The image printed on the Chinese 1962 one-yuan paper banknote was a woman driving a tractor. It was the country's first domestically-developed tractor manufactured by China National Machinery Industry Corporation Ltd (Sinomach) in 1959.
The story dated back to 1953 when the first tractor plant was to be launched in Luoyang, North China's Henan Province.
With an investment of 150 million yuan ($23.49 million) from the government, the plant was expected to be capable of manufacturing 15,000 tractors annually.
Sketches and drawings of the tractors were provided by the Soviet Union but they were written in Russian. More than 100 people who knew Russian gathered at the plant and translated the materials for more than a month.
As the plant was launched and the translation of the materials was completed, nearly 10,000 workers were recruited. However, fewer than 300 of them were engineers and technicians and most were farmers who had never seen a tractor before. Therefore, technicians offered the other workers special training after daily work.
In 1958, the first diesel engine was produced in the plant and in early 1959 a track link production line was completed in the steel-casting foundry.
There was no technical assembly line in the plant at that time, nor did any worker have experience in assembling a tractor. They disassembled two of the Soviet Union tractors in the plant and made efforts to make the new ones little by little.
With the efforts of thousands of workers, the first China-built tractor finally rolled off the production line.
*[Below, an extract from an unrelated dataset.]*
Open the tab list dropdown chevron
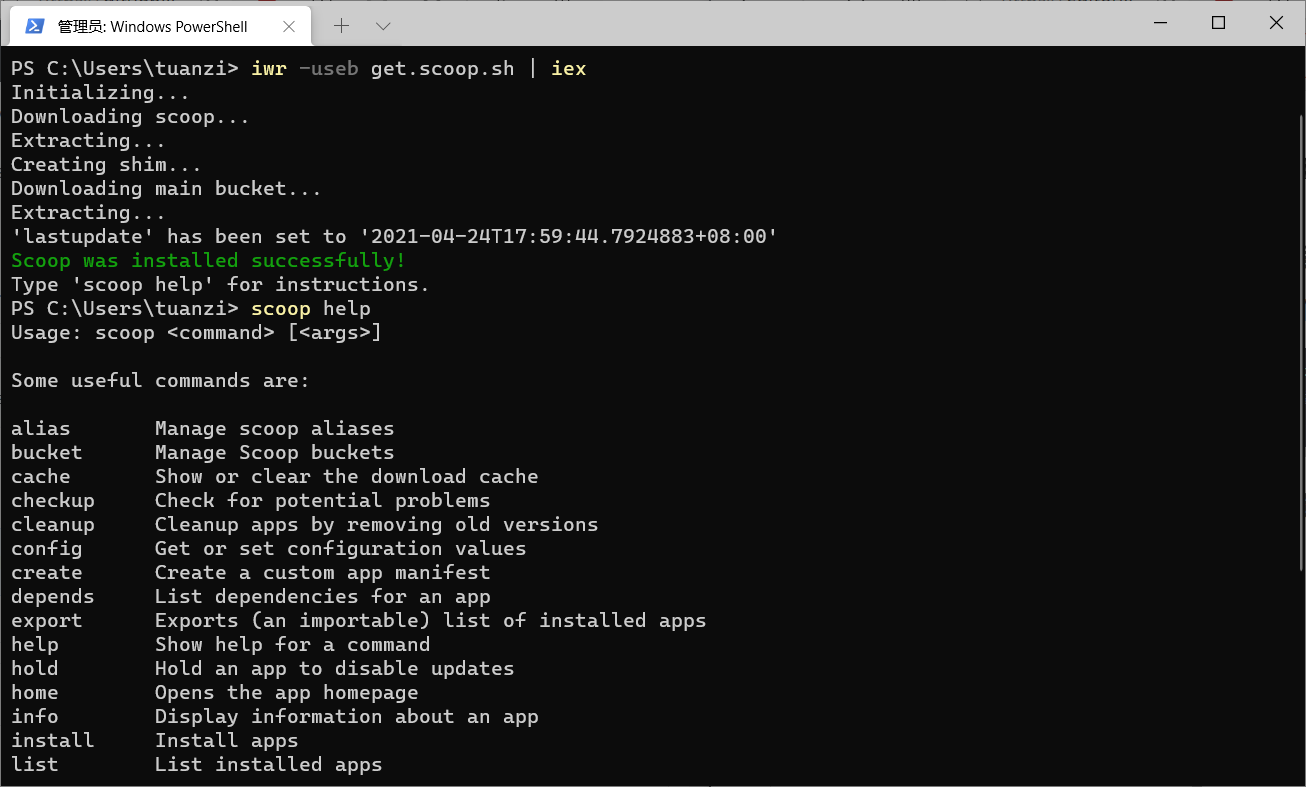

In November 1959, the first 13 tractors were transported to Northeast China's province of Heilongjiang where local people held a welcoming ceremony for the machines.
At the ceremony, Liang Jun, a female tractor driver, jumped onto the leading tractor with excitement and was photographed by a reporter. That was the scene that appeared on the paper banknote.
Over the years, Sinomach continues to play an irreplaceable role in the upgrading of China's agricultural machinery and the development of mechanical modern agriculture and rural revitalization.